Goal of the exercise ▸
Where the records below reach the line containing "Task: Click the X logo in the corner", start transcribing, and end with the line containing "The image size is (1128, 391).", exactly and with nothing else added.

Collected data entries
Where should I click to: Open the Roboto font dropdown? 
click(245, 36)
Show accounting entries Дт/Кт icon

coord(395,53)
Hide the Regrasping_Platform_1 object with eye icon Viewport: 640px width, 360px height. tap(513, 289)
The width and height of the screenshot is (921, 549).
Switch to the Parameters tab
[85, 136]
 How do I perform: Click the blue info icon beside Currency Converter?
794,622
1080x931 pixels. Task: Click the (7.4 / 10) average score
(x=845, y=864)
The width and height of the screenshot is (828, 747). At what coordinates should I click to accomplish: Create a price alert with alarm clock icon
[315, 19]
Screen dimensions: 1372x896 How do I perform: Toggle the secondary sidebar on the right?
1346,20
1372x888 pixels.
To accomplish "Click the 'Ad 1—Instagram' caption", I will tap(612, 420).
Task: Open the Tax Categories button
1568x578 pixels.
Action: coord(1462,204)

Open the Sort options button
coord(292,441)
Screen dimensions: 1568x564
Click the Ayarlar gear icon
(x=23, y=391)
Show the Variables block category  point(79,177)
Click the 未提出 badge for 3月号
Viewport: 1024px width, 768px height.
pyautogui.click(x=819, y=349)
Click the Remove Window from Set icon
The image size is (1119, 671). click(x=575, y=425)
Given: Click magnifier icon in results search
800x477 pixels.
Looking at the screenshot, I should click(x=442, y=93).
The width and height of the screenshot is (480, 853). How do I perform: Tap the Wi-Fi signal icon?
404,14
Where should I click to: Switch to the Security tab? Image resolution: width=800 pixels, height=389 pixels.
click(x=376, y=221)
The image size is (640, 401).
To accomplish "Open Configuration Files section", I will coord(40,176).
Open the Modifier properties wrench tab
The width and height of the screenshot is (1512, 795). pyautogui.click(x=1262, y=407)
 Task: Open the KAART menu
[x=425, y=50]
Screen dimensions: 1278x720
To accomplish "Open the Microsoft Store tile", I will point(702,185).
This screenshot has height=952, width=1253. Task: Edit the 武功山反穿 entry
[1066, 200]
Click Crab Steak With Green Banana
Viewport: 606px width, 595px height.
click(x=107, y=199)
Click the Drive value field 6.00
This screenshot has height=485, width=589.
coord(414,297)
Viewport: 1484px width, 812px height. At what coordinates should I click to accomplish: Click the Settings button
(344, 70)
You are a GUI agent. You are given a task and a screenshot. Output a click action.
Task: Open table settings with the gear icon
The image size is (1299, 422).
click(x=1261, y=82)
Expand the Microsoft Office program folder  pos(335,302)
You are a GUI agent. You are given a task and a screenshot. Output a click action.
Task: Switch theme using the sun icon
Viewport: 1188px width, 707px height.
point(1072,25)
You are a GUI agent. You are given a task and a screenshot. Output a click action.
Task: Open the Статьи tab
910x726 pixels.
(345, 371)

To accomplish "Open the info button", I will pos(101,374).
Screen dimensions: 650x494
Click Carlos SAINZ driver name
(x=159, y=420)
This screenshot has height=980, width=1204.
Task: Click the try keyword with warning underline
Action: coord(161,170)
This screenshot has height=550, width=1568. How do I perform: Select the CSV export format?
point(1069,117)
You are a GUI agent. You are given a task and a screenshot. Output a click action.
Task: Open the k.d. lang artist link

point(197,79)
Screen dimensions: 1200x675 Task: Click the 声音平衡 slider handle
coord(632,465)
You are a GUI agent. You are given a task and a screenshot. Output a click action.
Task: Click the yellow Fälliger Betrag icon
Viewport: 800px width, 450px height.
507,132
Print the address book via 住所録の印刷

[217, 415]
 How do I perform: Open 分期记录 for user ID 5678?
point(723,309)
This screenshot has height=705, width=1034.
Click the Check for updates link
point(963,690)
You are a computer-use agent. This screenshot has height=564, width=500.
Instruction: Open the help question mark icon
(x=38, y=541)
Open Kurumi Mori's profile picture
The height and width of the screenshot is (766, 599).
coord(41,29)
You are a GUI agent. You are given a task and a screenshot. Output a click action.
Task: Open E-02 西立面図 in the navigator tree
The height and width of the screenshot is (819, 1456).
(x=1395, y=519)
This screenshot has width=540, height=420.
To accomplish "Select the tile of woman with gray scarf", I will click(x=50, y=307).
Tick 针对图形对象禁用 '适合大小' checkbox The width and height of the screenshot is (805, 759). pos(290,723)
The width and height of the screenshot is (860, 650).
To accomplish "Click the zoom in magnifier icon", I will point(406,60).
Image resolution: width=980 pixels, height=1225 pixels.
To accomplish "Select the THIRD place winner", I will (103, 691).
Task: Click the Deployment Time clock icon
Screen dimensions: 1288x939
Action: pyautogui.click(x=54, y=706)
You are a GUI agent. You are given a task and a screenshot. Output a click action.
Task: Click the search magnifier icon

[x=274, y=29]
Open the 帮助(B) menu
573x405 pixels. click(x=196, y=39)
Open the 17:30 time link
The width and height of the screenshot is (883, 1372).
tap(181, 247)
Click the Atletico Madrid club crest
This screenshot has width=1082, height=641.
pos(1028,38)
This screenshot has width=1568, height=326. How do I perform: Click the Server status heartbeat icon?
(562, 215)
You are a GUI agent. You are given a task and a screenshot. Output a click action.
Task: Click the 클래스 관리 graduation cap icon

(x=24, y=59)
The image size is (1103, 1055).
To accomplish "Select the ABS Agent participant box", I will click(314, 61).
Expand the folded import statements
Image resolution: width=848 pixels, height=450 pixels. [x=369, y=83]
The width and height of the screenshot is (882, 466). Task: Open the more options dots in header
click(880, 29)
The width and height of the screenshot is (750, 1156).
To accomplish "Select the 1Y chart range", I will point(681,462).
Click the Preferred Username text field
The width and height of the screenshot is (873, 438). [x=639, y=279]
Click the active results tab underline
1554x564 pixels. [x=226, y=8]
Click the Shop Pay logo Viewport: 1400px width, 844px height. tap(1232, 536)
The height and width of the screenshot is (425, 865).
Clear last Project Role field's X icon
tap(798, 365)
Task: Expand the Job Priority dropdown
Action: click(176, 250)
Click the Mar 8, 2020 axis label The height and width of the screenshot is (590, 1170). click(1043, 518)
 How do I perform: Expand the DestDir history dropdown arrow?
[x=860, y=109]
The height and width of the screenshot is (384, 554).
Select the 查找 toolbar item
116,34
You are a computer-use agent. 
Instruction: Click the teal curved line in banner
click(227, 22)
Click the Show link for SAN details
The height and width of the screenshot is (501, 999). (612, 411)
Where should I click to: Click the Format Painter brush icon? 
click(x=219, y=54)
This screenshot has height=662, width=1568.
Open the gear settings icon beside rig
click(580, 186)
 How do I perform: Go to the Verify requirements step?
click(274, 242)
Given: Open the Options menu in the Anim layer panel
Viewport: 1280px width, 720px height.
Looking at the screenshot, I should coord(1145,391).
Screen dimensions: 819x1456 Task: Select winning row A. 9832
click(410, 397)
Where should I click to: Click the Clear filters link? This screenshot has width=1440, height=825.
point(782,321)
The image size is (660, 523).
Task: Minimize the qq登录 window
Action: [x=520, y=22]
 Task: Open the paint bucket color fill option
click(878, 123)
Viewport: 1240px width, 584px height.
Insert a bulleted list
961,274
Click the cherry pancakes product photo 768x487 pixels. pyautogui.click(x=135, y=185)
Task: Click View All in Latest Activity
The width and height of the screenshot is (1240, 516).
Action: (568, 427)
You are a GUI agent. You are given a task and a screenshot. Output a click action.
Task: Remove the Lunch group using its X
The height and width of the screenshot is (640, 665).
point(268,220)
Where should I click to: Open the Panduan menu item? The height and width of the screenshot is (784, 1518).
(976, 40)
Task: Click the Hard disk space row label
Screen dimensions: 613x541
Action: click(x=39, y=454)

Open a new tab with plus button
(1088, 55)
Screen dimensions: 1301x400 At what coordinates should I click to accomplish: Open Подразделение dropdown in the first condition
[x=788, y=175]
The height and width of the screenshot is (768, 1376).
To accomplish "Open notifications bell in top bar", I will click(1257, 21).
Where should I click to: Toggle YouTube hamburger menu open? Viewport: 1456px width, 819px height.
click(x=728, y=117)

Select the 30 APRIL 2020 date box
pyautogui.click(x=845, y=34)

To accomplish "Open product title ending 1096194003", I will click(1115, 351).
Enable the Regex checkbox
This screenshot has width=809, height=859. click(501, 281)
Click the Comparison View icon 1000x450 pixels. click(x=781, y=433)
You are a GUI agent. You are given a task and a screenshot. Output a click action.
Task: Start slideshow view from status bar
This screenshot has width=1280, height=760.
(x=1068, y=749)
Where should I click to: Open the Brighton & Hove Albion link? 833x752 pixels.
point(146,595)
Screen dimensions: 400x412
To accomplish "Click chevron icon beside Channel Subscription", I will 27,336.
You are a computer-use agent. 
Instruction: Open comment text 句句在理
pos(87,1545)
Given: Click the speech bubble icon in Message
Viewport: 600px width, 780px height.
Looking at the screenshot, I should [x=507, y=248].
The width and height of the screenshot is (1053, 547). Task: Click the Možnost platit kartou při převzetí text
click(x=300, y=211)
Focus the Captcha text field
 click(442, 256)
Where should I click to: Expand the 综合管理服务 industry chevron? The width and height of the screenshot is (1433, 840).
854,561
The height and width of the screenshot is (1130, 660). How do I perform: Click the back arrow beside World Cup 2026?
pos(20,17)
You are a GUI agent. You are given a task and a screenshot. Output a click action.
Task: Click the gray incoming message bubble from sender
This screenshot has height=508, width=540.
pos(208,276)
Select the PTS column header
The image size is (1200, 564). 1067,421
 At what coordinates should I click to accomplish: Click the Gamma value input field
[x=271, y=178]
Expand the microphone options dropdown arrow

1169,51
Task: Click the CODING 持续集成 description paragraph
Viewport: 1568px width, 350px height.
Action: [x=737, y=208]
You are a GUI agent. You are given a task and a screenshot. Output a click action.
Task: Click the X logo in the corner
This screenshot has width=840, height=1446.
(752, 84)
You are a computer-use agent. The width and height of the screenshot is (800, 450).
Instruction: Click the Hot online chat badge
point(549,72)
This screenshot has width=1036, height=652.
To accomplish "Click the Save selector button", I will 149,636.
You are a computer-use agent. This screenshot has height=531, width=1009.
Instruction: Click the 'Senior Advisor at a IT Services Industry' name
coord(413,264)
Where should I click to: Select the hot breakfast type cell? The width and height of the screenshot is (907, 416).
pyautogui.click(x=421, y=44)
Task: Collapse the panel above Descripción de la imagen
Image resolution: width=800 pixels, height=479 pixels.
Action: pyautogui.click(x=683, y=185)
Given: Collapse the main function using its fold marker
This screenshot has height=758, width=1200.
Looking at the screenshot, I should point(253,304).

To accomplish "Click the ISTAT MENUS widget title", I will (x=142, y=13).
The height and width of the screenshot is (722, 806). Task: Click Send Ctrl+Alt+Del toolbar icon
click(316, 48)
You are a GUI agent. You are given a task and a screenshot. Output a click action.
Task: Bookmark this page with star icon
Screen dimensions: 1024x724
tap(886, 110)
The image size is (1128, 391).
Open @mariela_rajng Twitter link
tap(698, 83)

Solution for this task ▸
Task: Click the X logo in the corner
This screenshot has width=840, height=1446.
(752, 84)
You are a computer-use agent. The width and height of the screenshot is (800, 450).
Instruction: Click the Hot online chat badge
point(549,72)
This screenshot has width=1036, height=652.
To accomplish "Click the Save selector button", I will 149,636.
You are a computer-use agent. This screenshot has height=531, width=1009.
Instruction: Click the 'Senior Advisor at a IT Services Industry' name
coord(413,264)
Where should I click to: Select the hot breakfast type cell? The width and height of the screenshot is (907, 416).
pyautogui.click(x=421, y=44)
Task: Collapse the panel above Descripción de la imagen
Image resolution: width=800 pixels, height=479 pixels.
Action: pyautogui.click(x=683, y=185)
Given: Collapse the main function using its fold marker
This screenshot has height=758, width=1200.
Looking at the screenshot, I should point(253,304).

To accomplish "Click the ISTAT MENUS widget title", I will (x=142, y=13).
The height and width of the screenshot is (722, 806). Task: Click Send Ctrl+Alt+Del toolbar icon
click(316, 48)
You are a GUI agent. You are given a task and a screenshot. Output a click action.
Task: Bookmark this page with star icon
Screen dimensions: 1024x724
tap(886, 110)
The image size is (1128, 391).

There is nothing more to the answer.